The author uses the metaphor of "haggling at a taiwan night market" to describe the trade-offs involved in setting parameters for 3D transistors known as FinFETs. This analogy is particularly effective for a general audience, demystifying the technical negotiation between fin height, width, and the risk of "fin collapse." The commentary highlights that this process is not just about making smaller transistors, but about balancing the entire system. For instance, achieving a 0.47x area scaling required a combination of design changes (reducing track heights) and manufacturing intensity (triple patterning).
"It truly takes a village to make a new leading edge process node."
This section underscores a critical vulnerability in the global supply chain: the immense trust required between foundries and their clients. The author notes that "the chip designers have to share a great deal of information about what they are designing... and how they intend to achieve it." This deep integration creates a high barrier to entry for new players and consolidates power among the few entities capable of managing this complexity. While the piece focuses on the technical synergy, it implicitly highlights the geopolitical risk of such concentrated dependency.
The Future: System-Level Thinking
Looking beyond the immediate future, Asianometry introduces the concept of System Technology Co-Optimization (STCO). This next evolution moves the focus from the transistor to the entire package, integrating chiplets and advanced packaging to handle functions that cannot shrink, such as analog inputs or outputs. The author suggests that "the advanced packaging industries would be brought into the circle to help segregate certain parts that cannot shrink." This is a crucial insight for investors, as it signals that the next wave of performance gains may come from how chips are assembled, not just how they are etched.

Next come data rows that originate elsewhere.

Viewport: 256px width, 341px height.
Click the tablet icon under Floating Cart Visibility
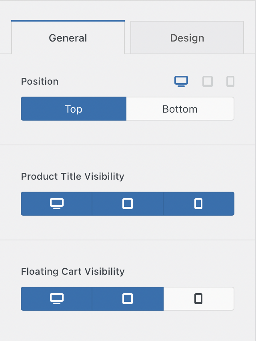[128, 299]
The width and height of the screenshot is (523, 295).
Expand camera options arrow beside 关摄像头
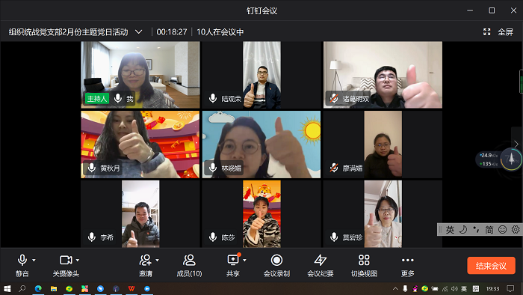point(78,260)
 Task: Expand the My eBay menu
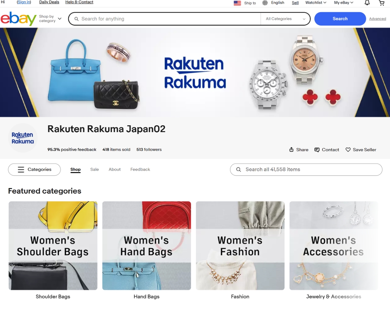[344, 2]
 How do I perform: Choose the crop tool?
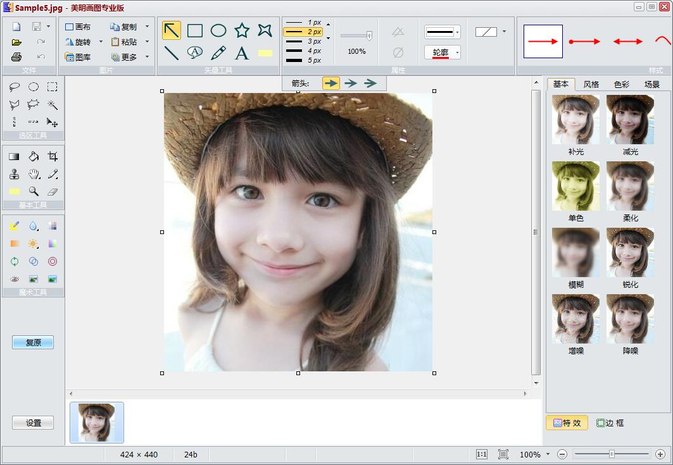(x=53, y=156)
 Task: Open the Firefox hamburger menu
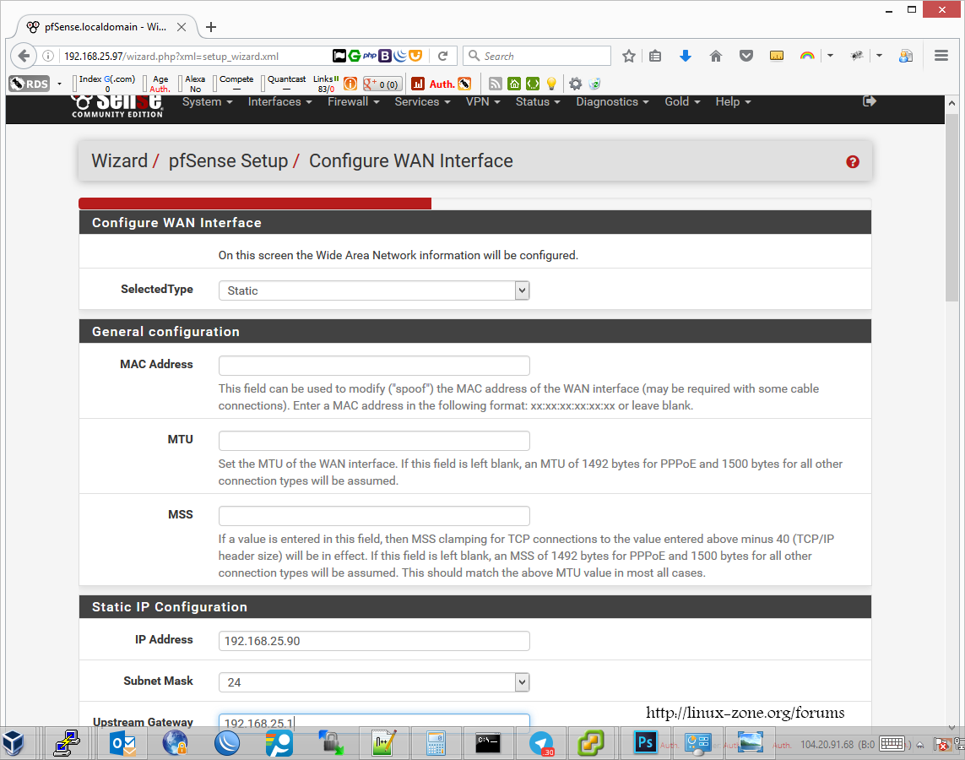tap(941, 57)
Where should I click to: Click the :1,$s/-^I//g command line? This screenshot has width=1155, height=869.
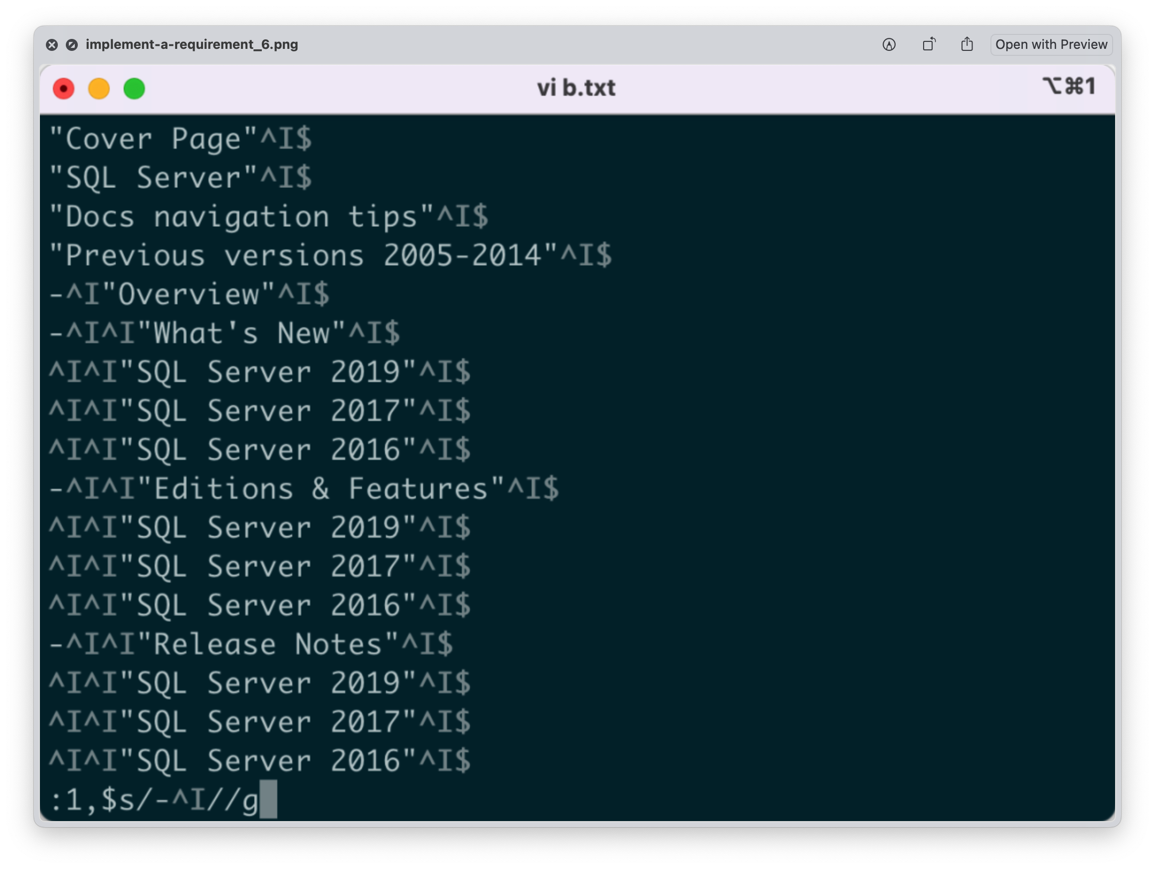(154, 800)
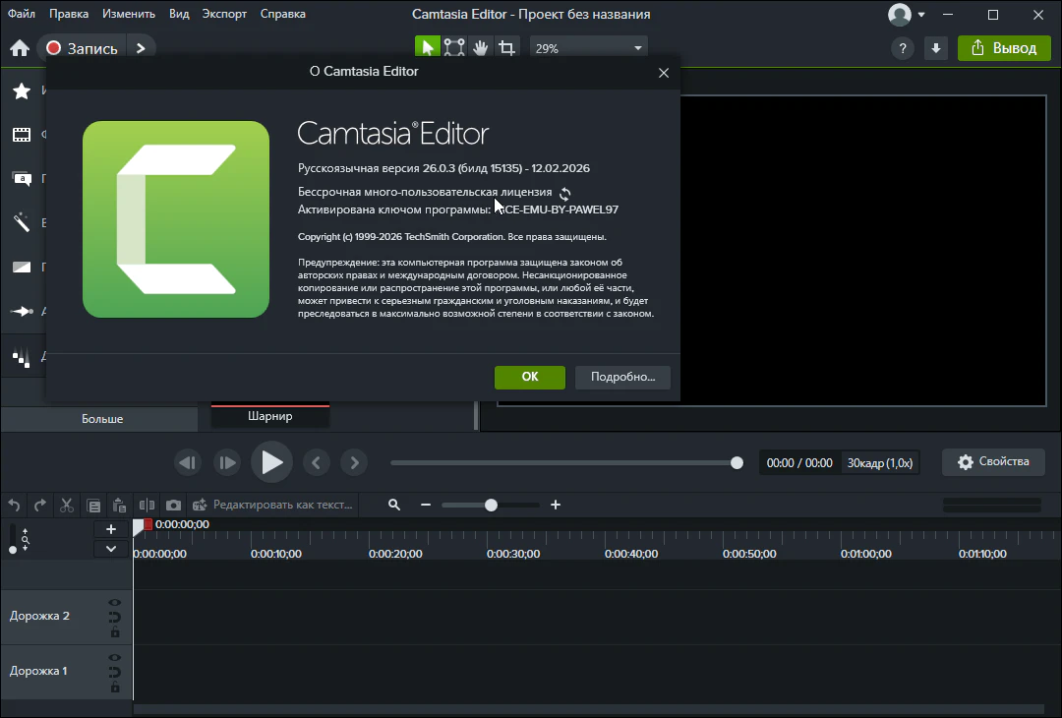Click the Home icon
1062x718 pixels.
[19, 48]

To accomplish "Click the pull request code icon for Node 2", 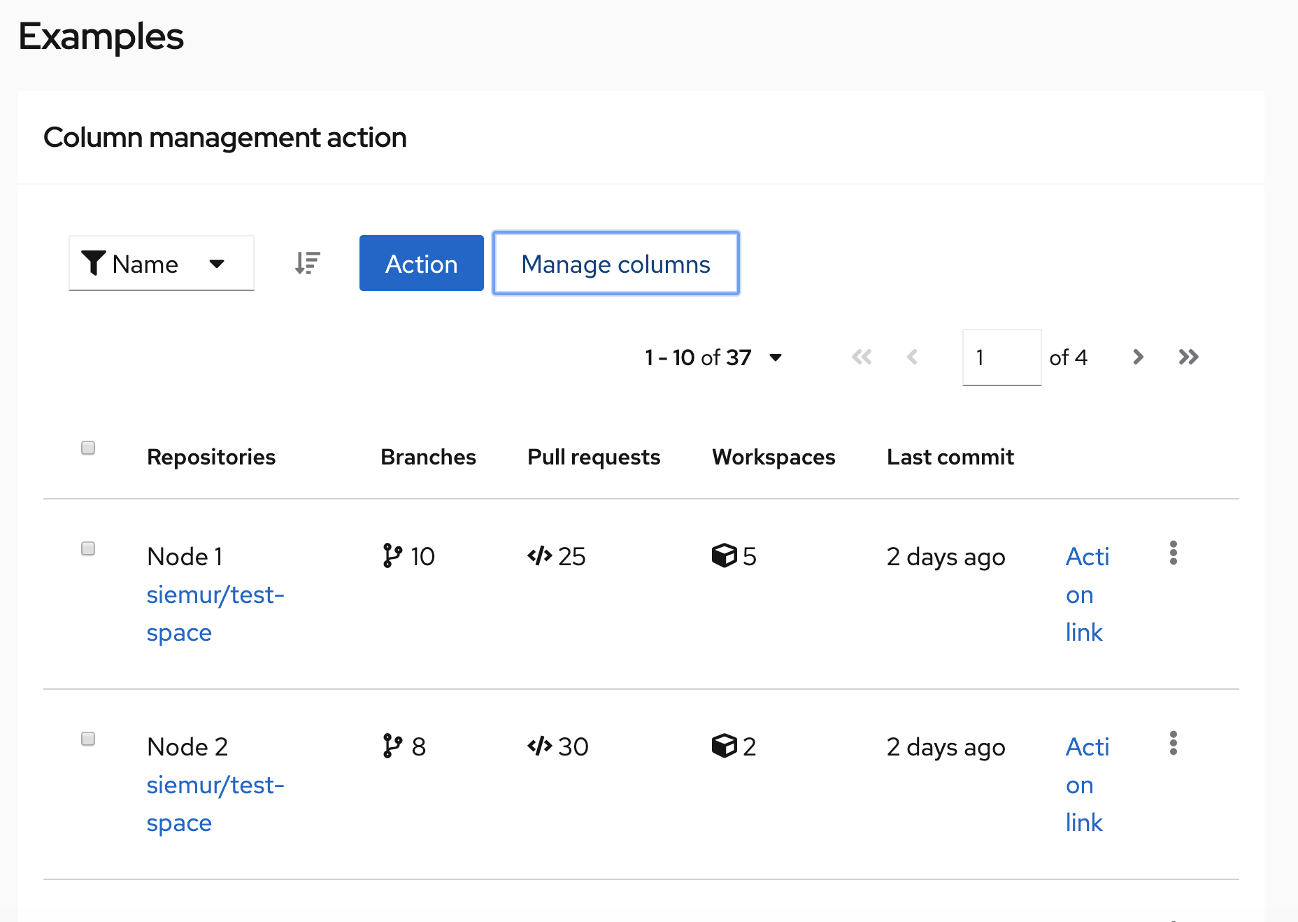I will point(540,746).
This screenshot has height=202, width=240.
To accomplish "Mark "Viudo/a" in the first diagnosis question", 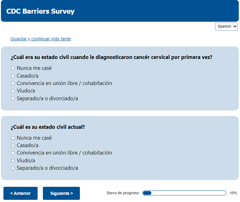I will click(x=13, y=91).
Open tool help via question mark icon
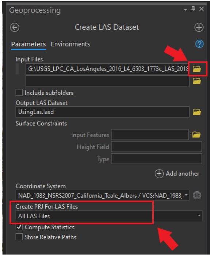Screen dimensions: 210x256 point(199,44)
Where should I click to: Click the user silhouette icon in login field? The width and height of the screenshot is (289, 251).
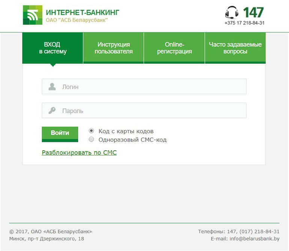pyautogui.click(x=52, y=86)
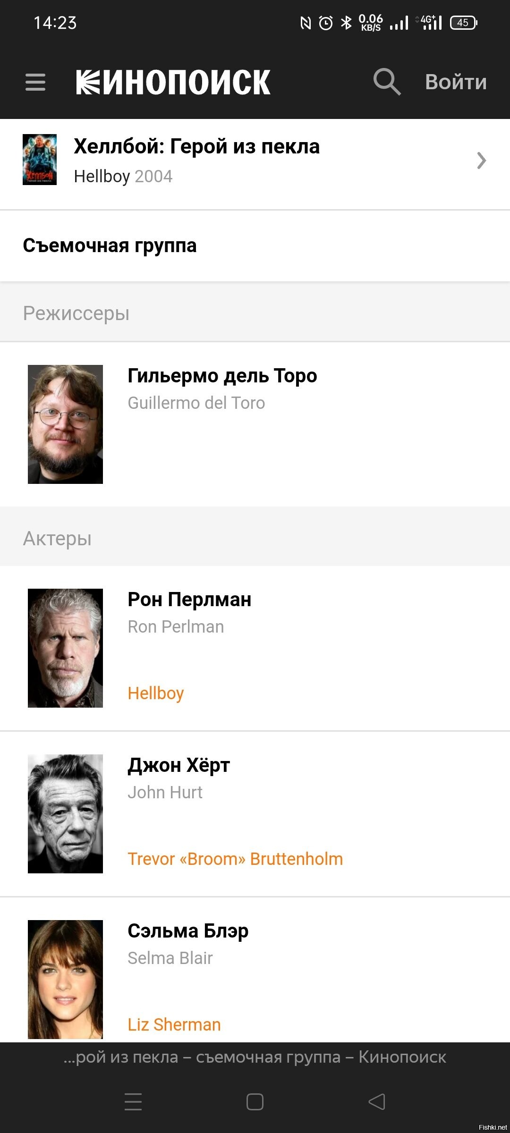The image size is (510, 1133).
Task: Tap the Hellboy movie poster thumbnail
Action: [40, 160]
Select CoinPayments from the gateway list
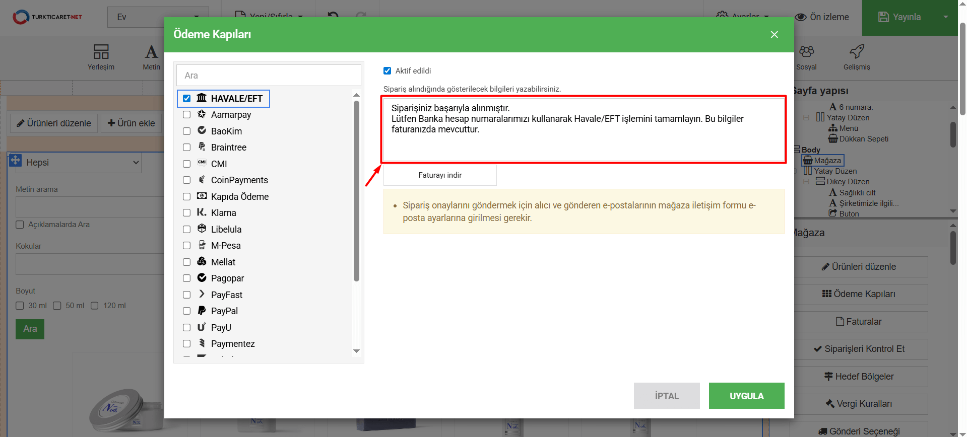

The piece concludes with a fascinating observation on the industry's structural evolution: "the increasing use of dtco at the leading edge reminds me of the old vertically integrated semiconductor makers." Despite decades of discussion about the industry splitting into design and manufacturing, the author argues that "the two sides are working together again at the leading edge closer than ever before." This reversal of the "fabless" trend is a significant strategic pivot that challenges the prevailing narrative of industry specialization.
"The two sides are working together again at the leading edge closer than ever before."
A counterargument worth considering is whether this level of co-dependency creates fragility. If a disruption occurs in the foundry's process, the custom-designed chips may become obsolete overnight. However, the author's framing suggests that this interdependence is the only viable path forward given the physical limits of current technology.
Bottom Line
Asianometry's strongest contribution is reframing the 3nm node not as a single milestone, but as a strategic choice that requires deep collaboration between designers and manufacturers. The argument's greatest vulnerability lies in its optimistic view of this collaboration, potentially underestimating the geopolitical friction that could disrupt such tightly bound partnerships. Readers should watch for how this shift toward system-level optimization reshapes the competitive landscape, favoring those who can master the entire stack from transistor to package.